The Stories Narrating 50 Years of Bocconi
1968 to 2022: fifty-four years of history during which the world has changed radically. And Bocconi with it. On the one hand, the world first saw years of student protest, then the collapse of the Berlin Wall, the end of the Cold War, the birth of the European Union and the transformation of the world into what we know today. On the other hand, Bocconi, involved in a long crisis that threatened its very existence was then reborn thanks to a group of professors led by Giovanni Spadolini, Innocenzo Gasparini and Luigi Guatri, simultaneously with the refoundation of the School of Specialization in Business Administration into a new School of Business Administration (SDA), promoted by Giordano Dell'Amore and designed by Claudio Demattè, Vittorio Coda and Roberto Ruozi. And then, all the initiatives to develop the University into a center of international excellence and point it towards the modern teaching and research university it is today. Lastly, the challenge of the pandemic, that was faced by transforming it into an opportunity for innovation.
All this and much, much more, is at the heart of the fourth volume in the "History of a Free University" series, the latest part of the monumental work by the historian and Bocconi professor Marzio Achille Romani who, over the years, has reconstructed the entire history of the University since its foundation by Ferdinando Bocconi in 1902.
The new book will be presented on 8 June in the renovated Aula Franceschi on campus, with the participation of Rectors Francesco Billari, Mario Monti, Angelo Provasoli, Carlo Secchi, Andrea Sironi, Guido Tabellini and Gianmario Verona – interviewed by the Dean for Development and Alumni Relations, Antonella Carù – plus the president of the Bocconi Alumni Community Silvia Candiani and editor Mirka Daniela Giacoletto Papas.
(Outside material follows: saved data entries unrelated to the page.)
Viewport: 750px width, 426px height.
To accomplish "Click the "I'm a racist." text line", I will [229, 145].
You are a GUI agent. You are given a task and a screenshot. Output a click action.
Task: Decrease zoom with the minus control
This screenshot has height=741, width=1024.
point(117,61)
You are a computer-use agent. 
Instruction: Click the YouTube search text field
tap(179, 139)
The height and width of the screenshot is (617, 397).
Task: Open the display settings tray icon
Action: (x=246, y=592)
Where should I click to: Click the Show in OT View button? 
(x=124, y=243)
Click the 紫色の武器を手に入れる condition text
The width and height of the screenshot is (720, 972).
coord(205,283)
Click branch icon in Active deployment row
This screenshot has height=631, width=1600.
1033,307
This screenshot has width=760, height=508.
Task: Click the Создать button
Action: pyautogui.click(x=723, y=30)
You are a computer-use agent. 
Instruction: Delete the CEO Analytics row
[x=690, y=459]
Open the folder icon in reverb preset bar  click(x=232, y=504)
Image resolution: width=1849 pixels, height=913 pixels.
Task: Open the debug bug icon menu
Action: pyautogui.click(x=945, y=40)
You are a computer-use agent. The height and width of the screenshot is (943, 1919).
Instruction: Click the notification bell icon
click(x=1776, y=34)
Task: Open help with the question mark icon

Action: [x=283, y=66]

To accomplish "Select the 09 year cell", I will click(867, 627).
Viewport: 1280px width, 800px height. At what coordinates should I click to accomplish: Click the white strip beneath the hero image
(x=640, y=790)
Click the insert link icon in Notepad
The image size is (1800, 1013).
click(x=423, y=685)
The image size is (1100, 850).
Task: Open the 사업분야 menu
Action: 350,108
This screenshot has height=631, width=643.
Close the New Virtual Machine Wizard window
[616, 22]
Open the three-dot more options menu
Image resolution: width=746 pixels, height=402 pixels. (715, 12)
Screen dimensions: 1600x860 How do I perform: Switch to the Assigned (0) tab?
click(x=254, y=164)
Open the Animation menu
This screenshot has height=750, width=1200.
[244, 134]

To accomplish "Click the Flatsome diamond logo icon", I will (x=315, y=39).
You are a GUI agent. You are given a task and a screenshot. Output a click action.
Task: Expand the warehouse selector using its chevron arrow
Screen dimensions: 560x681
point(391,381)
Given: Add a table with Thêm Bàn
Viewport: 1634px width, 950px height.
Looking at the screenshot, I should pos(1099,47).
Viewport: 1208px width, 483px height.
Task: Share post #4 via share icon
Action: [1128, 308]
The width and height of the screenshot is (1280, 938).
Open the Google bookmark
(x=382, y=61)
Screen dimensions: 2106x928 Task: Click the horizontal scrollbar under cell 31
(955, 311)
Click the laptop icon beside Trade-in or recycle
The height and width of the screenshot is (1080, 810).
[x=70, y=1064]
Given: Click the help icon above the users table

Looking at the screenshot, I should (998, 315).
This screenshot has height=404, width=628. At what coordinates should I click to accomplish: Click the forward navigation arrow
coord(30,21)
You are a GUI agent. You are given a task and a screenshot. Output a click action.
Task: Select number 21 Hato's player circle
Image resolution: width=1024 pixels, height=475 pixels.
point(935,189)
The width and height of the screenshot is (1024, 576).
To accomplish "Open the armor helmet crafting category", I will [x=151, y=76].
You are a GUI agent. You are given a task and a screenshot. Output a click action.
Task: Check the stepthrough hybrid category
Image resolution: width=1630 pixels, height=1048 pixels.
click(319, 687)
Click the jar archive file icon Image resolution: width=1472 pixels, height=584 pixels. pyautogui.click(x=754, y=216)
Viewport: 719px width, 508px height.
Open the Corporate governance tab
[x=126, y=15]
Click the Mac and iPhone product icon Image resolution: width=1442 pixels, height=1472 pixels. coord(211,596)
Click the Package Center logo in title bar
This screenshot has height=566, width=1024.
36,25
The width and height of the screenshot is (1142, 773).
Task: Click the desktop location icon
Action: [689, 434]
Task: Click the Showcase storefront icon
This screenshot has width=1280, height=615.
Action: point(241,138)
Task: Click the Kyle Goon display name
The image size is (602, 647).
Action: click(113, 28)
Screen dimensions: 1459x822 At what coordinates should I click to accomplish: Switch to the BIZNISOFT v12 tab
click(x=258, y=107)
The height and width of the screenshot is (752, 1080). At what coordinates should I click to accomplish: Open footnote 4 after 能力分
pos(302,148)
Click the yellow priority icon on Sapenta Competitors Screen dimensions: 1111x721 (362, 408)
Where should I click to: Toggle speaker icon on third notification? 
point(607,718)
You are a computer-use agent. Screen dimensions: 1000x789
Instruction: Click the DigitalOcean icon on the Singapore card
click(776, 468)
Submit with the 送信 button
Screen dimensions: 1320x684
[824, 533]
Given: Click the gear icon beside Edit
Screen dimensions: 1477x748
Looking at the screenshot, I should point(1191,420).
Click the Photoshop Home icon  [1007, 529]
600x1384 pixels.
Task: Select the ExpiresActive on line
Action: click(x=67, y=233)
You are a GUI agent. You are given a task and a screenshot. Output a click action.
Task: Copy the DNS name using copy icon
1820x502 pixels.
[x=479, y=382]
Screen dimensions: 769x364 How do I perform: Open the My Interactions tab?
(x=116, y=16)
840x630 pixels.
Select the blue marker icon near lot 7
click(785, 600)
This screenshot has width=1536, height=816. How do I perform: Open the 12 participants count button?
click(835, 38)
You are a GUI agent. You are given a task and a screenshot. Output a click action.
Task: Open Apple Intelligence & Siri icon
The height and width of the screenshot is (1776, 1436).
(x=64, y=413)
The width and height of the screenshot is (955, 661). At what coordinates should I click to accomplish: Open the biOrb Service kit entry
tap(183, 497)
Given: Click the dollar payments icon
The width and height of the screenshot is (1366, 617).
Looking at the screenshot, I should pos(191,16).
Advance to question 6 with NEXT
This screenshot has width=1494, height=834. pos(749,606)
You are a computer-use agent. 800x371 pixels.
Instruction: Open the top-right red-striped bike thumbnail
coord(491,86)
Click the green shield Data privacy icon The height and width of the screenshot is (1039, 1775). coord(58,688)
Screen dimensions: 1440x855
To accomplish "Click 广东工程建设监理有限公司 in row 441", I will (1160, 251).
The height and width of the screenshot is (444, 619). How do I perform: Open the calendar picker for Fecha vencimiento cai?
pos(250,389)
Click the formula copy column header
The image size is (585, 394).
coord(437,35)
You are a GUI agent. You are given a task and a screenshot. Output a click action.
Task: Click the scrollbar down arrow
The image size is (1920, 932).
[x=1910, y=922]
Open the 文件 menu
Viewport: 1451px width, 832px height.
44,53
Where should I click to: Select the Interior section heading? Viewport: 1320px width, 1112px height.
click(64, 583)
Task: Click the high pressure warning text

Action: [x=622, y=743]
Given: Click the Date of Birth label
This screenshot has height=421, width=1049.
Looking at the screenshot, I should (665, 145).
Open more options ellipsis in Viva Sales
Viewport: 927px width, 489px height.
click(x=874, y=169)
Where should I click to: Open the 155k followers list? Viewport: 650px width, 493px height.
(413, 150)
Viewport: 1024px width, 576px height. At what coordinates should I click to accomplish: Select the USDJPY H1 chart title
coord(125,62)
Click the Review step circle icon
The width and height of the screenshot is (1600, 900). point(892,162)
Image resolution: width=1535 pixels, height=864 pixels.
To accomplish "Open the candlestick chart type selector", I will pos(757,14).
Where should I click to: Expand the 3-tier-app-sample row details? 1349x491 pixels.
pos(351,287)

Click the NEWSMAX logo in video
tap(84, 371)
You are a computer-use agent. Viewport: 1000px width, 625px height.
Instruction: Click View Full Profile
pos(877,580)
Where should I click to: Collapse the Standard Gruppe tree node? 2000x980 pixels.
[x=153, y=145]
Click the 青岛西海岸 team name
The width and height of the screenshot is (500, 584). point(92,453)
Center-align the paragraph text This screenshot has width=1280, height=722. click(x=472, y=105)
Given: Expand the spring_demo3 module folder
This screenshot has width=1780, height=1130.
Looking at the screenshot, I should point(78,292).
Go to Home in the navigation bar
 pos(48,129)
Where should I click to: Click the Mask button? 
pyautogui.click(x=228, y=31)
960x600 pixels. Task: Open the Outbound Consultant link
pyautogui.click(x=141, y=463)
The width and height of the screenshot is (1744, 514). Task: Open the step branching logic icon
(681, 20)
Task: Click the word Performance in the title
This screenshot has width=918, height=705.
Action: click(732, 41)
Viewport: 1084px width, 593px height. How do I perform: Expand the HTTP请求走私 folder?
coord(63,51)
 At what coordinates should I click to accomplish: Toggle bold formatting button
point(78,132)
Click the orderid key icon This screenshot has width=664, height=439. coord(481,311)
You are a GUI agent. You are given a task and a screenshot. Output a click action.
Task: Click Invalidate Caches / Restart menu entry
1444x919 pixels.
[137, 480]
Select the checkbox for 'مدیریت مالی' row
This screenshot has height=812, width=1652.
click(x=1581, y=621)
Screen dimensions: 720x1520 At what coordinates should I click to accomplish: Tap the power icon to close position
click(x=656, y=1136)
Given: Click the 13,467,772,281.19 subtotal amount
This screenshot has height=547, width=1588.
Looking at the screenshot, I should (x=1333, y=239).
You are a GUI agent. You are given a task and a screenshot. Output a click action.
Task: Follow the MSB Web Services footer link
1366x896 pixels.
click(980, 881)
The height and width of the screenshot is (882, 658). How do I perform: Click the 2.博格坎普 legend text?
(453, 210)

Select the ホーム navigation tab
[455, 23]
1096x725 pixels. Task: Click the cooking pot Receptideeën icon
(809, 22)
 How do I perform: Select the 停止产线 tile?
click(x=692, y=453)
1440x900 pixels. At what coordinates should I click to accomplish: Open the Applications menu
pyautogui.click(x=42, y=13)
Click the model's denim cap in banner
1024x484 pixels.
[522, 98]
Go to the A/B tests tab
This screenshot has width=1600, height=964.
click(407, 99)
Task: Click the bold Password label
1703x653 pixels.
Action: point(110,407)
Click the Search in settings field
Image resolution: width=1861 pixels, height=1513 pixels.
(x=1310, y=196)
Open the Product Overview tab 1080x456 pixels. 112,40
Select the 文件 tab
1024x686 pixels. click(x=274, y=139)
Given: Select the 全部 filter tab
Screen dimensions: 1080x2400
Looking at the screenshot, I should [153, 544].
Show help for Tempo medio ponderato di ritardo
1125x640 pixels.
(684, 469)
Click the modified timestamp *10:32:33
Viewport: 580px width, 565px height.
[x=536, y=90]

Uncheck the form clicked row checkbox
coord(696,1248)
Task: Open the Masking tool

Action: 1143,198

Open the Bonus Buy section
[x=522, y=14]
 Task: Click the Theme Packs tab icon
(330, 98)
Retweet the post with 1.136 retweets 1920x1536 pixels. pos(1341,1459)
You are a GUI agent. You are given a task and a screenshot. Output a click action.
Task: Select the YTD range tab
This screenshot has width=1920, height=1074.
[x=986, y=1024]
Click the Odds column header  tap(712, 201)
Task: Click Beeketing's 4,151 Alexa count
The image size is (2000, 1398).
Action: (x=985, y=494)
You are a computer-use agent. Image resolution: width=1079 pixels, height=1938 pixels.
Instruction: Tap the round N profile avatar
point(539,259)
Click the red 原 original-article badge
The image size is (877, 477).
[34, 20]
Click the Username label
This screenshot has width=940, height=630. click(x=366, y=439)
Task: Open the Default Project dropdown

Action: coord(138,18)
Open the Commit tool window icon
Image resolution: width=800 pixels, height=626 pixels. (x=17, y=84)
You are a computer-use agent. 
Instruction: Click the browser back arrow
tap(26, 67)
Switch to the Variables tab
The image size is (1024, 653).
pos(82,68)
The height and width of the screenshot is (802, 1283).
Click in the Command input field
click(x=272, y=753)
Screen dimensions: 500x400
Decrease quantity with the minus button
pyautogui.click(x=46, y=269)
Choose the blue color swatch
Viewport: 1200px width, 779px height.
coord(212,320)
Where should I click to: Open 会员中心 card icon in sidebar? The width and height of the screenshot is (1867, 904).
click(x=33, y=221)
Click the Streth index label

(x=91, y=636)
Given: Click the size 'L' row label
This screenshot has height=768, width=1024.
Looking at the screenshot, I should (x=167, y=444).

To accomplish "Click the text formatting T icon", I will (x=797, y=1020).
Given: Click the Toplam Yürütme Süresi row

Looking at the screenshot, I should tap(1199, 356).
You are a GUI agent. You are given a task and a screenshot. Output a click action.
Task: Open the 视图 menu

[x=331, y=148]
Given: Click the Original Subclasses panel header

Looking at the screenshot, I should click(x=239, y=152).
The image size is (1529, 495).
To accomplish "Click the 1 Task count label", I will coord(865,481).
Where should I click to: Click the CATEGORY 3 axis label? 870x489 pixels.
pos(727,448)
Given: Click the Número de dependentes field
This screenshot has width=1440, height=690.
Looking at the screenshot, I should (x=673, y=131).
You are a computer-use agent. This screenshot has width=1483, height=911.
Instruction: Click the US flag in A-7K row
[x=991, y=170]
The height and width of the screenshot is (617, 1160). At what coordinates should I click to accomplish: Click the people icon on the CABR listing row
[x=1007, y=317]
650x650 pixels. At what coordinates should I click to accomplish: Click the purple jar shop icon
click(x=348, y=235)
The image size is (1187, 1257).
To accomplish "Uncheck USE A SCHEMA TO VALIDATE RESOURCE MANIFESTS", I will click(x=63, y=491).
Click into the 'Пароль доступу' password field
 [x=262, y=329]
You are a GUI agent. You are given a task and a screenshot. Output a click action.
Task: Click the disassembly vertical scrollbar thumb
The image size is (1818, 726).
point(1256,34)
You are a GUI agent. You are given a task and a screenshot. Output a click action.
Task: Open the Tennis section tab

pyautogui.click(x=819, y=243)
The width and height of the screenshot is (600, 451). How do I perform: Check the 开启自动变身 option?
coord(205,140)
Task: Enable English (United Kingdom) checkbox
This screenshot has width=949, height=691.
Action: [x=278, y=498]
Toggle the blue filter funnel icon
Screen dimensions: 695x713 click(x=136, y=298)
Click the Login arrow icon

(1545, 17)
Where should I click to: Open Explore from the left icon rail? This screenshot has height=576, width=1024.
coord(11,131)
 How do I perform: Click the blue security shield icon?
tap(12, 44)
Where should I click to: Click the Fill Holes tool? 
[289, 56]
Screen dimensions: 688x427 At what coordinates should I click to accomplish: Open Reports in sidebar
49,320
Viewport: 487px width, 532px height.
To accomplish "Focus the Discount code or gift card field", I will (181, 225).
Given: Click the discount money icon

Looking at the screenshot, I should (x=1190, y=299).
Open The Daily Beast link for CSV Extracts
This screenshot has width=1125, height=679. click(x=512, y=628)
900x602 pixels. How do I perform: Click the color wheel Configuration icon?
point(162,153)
And precisely the voices of those directly involved constitute the main characteristic of this fourth volume in the History of a Free University: "The story of the complex changes that have affected the last half century is the work of some of these protagonists: presidents, rectors, faculty, staff members and alumni. A part of those who experienced that period dedicating their intelligence, expertise and energy to help Bocconi achieve the goals it has progressively set," explains Marzio Achille Romani. "Everyone was asked to narrate their experience. The result is a history that is a sum of stories. It is a choral and pluralistic approach, in which anyone who has passed through the University in the last fifty years will be able to find something of themselves."